Teaching by Example (Level 1): Your explanations will increase listeners' comprehension efficiency by 50%, and their understanding and thoughts will feed back to you, granting you corresponding 'insights'.
The Great Dao Cushions (Level 1): The Purple Mist Palace contains six Great Dao cushions that aid listeners in better understanding explanations and grasping the Great Dao. The effect of 'Teaching by Example' is increased by 1000%. Note: Only two of the six seats can be changed once.
Treasure Nurturing Rock (Level 1): You can use 'spirituality' to enhance and nurture items.
Method Development (Level 1): You can set up research tasks, gain inspiration, develop martial arts, and complete tasks to gain 'insights' and 'spirituality'. Currently, you can create 2 tasks.
Upon reaching the other shore, Yan Chuang laughed and said, "I didn't specifically study martial arts, those were merely insights gained while preaching to disciples."
Honestly, the idea is great, and it was pretty fun at first. However, the explanations of martial arts are so excessive that they start to feel like nonsense. Some chapters are 70–80% just martial arts explanations, which feels unnecessary. If the author actually has real martial arts experience and is applying it here, then I apologize for being disrespectful—but honestly, it's just too much. I do like it, but I just can't power through and can only read the free chapters. Unlocking the paid ones doesn't feel worth it when so much of the content is stuff I'd end up skimming.
While I like wuxia, this book explains techniques a bit too much. But I am only at 41.
I have to say, quite contrary to the other two, I immensely enjoy the slightly excessive amount of martial arts explanations as it adds a bit of depth to it, though I understand the pain that the wallet might suffer.
are you sure this is xianxia because it feels more like wuxia
The concept is great. I like the teaching and technique design aspect of it. The problem is everything else. The world building, story development and character motivations are erratic at best. Not to mention, 90% of the novel is word padding instead of actual content..

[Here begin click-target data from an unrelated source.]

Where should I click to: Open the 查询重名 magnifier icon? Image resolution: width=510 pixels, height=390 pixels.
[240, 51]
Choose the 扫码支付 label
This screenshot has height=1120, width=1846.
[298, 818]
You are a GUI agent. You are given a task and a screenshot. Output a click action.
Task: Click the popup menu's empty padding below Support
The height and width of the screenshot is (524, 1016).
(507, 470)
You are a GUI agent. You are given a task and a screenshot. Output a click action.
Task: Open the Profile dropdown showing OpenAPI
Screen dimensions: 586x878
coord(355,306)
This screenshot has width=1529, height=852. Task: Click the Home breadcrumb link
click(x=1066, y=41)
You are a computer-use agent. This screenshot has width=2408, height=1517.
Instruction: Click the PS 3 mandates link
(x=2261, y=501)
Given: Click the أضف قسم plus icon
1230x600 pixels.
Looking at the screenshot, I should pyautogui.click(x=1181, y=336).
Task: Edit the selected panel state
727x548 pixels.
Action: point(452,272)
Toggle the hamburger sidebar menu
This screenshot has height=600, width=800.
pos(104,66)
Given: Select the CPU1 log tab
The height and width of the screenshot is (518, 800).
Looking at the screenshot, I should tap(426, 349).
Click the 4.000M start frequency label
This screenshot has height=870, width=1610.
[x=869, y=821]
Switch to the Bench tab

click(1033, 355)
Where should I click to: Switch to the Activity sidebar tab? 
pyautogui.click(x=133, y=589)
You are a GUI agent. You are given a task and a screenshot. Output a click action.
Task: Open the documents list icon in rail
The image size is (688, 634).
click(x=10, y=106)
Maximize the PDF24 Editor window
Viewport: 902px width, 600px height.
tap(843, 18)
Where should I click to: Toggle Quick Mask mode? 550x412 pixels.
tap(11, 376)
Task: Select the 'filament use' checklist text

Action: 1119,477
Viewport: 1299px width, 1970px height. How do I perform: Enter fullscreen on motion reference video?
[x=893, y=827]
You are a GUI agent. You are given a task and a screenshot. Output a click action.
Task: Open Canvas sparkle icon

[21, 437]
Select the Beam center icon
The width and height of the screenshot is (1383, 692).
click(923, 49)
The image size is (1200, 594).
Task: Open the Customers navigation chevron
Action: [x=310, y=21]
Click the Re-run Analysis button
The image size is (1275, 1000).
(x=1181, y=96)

if you like to read word vomit this is definitely the novel for you as the the author's greatest capability is clearly hitting their word count. unfortunately they fail to do so in an interesting or entertaining way. additionally while there is potential in the story you need to crawl through so much random jargon about how each and every stance is performed that you can forget what the point of the last 3 paragraphs were before you finish reading the hard, soft, up, down form focus tai-chi wannabe explanation.